• **ACTIVITY**: How many lines of the data contain the word "will"? Give only that number.

(Records from a data collection)
========

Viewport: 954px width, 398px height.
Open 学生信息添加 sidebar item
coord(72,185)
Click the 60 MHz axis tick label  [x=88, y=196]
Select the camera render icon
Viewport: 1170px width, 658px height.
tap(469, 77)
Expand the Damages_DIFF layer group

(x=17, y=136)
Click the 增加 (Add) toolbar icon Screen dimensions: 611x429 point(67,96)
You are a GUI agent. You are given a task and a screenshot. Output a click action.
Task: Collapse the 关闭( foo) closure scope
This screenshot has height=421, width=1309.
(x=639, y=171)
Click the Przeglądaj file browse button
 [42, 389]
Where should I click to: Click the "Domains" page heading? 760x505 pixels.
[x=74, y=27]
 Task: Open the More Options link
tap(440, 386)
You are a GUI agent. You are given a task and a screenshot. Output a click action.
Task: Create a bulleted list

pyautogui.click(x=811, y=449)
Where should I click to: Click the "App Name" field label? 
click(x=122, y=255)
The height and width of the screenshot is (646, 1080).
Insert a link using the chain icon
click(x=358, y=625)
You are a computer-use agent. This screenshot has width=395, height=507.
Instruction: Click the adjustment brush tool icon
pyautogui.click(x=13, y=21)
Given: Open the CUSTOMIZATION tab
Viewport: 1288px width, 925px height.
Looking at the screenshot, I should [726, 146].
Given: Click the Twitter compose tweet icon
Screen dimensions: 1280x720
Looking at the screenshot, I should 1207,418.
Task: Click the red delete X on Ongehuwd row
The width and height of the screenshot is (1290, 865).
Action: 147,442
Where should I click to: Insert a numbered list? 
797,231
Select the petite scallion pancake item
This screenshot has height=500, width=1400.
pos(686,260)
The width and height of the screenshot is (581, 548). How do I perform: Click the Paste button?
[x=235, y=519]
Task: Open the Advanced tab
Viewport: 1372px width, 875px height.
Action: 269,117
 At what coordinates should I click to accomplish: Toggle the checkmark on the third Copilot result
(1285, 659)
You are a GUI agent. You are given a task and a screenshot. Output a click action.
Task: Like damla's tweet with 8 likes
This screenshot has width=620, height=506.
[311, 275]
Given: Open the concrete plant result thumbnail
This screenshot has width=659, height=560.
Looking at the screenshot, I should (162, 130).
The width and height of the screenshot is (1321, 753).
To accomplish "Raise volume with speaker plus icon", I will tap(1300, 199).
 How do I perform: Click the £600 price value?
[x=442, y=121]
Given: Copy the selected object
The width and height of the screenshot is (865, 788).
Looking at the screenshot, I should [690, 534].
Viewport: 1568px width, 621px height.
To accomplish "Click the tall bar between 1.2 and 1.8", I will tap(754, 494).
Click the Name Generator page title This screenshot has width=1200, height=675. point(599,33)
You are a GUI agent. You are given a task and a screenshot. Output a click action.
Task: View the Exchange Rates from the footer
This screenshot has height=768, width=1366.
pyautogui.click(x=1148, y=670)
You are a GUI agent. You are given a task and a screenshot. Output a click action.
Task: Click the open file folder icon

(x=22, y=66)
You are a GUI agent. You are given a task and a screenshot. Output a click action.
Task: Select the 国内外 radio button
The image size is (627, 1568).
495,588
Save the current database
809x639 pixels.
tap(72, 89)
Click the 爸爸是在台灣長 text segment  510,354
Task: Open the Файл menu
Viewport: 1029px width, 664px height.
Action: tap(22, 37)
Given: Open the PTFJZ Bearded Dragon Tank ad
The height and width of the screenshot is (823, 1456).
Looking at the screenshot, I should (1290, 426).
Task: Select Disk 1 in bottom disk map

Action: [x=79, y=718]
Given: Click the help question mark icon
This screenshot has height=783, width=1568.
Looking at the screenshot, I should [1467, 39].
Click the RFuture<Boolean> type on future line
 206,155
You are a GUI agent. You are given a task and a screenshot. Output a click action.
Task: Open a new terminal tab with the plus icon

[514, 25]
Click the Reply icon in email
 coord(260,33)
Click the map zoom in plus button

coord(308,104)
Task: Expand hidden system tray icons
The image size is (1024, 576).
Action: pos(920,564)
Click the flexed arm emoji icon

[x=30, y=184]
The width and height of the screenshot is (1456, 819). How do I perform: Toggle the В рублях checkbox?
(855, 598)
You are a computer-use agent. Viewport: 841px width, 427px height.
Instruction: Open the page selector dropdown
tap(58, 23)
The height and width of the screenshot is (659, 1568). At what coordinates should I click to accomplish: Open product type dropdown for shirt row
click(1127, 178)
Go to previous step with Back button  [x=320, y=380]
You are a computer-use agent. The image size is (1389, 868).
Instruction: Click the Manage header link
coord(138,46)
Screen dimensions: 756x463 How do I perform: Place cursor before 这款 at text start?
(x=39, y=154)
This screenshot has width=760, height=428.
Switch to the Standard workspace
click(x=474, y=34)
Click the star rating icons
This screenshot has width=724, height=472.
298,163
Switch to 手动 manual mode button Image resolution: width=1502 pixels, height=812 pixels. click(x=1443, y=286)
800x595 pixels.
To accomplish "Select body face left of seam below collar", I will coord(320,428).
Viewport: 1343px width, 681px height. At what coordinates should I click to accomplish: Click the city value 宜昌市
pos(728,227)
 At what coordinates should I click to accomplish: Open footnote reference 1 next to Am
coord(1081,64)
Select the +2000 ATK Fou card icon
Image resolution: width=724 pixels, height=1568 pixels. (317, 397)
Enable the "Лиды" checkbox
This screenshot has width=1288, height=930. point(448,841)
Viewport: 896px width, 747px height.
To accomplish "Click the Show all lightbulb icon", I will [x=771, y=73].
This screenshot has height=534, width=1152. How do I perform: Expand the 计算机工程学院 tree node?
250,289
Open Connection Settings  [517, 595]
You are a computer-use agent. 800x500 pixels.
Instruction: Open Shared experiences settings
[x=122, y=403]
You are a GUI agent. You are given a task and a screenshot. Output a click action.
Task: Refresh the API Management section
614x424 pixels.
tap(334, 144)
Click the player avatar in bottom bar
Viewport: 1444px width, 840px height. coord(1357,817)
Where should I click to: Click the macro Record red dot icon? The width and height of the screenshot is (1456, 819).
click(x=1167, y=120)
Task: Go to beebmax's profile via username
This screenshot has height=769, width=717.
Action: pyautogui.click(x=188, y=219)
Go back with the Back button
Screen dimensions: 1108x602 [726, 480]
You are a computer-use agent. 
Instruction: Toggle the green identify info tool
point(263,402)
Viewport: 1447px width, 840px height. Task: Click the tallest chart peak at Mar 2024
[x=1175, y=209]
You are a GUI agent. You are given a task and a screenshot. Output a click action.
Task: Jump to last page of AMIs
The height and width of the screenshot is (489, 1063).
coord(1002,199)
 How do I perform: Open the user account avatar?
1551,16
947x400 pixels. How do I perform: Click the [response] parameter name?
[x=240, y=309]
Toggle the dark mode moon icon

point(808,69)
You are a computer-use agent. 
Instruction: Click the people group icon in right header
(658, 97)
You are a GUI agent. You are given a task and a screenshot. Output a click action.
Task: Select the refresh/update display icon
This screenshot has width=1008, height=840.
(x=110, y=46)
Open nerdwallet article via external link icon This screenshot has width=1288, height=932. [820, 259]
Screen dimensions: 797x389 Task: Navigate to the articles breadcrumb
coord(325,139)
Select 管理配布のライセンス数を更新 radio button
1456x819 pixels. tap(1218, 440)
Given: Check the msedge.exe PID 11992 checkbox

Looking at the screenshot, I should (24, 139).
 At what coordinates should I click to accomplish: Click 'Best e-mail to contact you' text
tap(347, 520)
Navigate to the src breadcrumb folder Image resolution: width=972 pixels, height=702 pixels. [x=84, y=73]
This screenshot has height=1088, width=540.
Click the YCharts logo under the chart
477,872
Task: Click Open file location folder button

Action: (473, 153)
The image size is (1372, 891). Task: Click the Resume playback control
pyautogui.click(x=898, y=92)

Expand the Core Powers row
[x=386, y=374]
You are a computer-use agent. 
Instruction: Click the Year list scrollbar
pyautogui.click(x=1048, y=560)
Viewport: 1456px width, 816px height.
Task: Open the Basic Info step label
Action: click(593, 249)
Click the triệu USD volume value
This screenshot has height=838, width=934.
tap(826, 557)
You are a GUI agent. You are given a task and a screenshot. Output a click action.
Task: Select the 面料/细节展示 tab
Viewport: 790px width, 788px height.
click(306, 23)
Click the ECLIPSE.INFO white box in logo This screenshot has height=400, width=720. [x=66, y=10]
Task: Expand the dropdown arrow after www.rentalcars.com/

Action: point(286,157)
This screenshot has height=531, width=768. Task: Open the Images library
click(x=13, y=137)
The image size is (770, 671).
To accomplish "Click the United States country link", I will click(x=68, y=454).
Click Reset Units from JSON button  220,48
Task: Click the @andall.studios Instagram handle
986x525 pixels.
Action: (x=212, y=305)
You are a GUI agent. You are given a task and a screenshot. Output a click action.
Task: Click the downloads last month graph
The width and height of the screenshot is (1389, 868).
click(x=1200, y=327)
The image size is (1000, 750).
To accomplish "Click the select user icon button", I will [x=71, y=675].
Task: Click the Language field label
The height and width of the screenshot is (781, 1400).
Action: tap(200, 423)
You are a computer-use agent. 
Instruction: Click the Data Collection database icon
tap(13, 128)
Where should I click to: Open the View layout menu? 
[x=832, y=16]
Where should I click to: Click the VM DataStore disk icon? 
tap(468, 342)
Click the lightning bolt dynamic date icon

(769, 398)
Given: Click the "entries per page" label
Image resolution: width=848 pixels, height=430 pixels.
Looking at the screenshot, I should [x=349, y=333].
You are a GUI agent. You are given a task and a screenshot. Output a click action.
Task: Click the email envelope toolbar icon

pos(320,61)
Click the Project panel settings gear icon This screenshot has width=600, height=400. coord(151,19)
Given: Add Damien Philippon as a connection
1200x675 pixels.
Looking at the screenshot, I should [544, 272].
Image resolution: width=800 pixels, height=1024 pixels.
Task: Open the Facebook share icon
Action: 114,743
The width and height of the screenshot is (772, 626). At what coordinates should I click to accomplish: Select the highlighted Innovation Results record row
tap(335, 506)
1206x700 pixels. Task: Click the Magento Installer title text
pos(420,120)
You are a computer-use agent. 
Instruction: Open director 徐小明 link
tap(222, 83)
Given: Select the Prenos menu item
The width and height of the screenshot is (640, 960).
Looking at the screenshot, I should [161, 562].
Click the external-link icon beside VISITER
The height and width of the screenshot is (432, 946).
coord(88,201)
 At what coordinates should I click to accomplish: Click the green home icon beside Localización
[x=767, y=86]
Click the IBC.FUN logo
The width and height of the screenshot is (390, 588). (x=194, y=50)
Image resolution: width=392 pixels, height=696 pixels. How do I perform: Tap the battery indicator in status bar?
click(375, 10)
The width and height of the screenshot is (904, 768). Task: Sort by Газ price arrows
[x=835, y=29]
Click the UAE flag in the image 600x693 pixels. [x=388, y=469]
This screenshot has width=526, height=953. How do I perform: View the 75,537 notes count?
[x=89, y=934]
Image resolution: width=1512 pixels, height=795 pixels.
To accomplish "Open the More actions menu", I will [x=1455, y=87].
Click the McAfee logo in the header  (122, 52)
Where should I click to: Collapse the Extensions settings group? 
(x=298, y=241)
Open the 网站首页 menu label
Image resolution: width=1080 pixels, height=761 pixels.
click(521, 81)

========

• **RESPONSE**: 7